WHAT THE TASK REQUIRES
Search the entries below for the word "computer", then copy each line in which it is found.

DATA FOR THIS TASK START

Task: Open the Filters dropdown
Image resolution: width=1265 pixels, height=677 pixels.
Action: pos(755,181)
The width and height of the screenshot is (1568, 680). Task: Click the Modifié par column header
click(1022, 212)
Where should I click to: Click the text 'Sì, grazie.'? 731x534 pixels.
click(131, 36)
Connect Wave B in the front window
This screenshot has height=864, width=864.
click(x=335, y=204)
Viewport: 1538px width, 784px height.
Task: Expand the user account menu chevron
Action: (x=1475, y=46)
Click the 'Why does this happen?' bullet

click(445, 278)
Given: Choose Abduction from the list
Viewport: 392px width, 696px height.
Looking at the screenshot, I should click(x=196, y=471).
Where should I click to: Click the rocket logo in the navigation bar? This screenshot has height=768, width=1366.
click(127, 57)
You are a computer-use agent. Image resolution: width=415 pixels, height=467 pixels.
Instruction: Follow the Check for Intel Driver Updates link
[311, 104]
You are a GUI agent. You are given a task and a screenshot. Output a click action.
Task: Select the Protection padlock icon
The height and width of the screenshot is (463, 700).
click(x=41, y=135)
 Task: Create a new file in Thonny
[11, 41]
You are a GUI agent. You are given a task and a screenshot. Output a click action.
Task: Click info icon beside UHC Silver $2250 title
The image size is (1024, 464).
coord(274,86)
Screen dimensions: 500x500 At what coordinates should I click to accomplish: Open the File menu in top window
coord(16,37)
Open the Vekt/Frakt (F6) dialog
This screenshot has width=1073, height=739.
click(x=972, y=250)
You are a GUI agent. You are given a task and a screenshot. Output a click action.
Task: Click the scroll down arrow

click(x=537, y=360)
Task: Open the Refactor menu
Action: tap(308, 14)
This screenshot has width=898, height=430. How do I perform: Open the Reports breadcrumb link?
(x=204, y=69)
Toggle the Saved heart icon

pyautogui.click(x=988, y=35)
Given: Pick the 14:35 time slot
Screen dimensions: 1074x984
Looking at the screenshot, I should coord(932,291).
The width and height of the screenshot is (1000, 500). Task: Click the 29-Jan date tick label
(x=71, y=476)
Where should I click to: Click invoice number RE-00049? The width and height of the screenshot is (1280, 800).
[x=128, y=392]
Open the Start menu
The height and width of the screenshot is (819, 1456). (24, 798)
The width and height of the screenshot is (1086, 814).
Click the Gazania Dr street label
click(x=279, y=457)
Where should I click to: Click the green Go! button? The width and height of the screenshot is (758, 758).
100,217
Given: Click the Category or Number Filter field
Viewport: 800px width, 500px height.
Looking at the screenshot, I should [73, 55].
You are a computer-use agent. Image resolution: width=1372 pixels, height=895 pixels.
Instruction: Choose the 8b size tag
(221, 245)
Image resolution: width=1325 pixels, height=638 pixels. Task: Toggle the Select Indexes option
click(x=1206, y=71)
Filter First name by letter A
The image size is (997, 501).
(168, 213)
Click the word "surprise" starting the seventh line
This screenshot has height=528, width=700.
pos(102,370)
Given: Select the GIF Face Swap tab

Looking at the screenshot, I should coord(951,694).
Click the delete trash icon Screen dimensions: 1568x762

DATA FOR THIS TASK END

FINISHED EXERCISE
You are a computer-use agent. Image resolution: width=415 pixels, height=467 pixels.
You are a computer-use agent. Image resolution: width=1372 pixels, height=895 pixels.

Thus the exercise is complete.